The leading proponent of the "Ruptura" (Breakaway) was José Luis Cuevas who was an open critic of the Mexican muralist tradition. His raging opposition to the canon and his aggressive art style was considered controversial and caused outstanding reactions from written insults to a machine-gun attack to his home. Cuevas was followed by other artists such as the recently deceased Manuel Felguérez BarraFrancisco Toledo, Francisco CorzasEdmundo Aquino, Arturo Rivera, Leonora Carrington, Alberto Gironella, Ricardo Martínez, and many more.

Gilberto Aceves Navarro - Unicornio Atrapado Por Perro y Una Máscara, 1996. Image creative commons.

The Legacy of The Generación de la Ruptura

The movement of the Generación de la Ruptura was so influential that it even reflected on literature, with authors such as Carlos Fuentes, Octavio Paz, Jorge Ibargüengoitia, and Juan García Ponce. Although the muralism tradition became somewhat irrelevant, it still existed and had a nationalistic purpose, but was interwoven with the stylistic elements from the Ruptura.

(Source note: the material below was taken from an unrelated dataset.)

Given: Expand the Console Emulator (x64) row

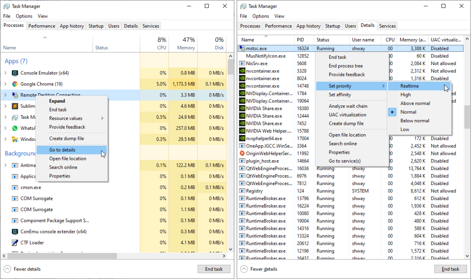Looking at the screenshot, I should (x=5, y=73).
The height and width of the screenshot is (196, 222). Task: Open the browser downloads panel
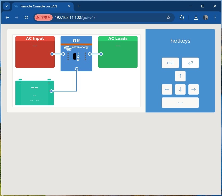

Several other artists such as Arnaldo Coen, Patricia Soriano, Gabriel Macotela, Roger Von Gunten, Francisco Castro Leñero, José Castro Leñero, and Gilberto Aceves Navarro, followed the Ruptura steps. This was an important avant-garde phenomenon with marvelous artists who continued to explore different forms and formats while participating in different exhibitions throughout the country.

Thanks to this generation, the Mexican art scene quickly reshaped and by 1956 there were about twenty art venues where the new artists showed their works. Within a section the Mexico in Culture of the Novedades, a list of state and private galleries was published along with the current exhibitions.

In general, the Generación de la Ruptura definitely set an entirely new art paradigm rooted in tolerance and willingness to experiment. They managed to change what they saw as a conservative and rigid aesthetic imposed by the state, and implement a more flexible approach to art-making that enabled further development of Mexican art.

Featured image: Sculpture Toro by Juan Soriano outside the Casa de Cultura of Colima Mexico. Image creative commons.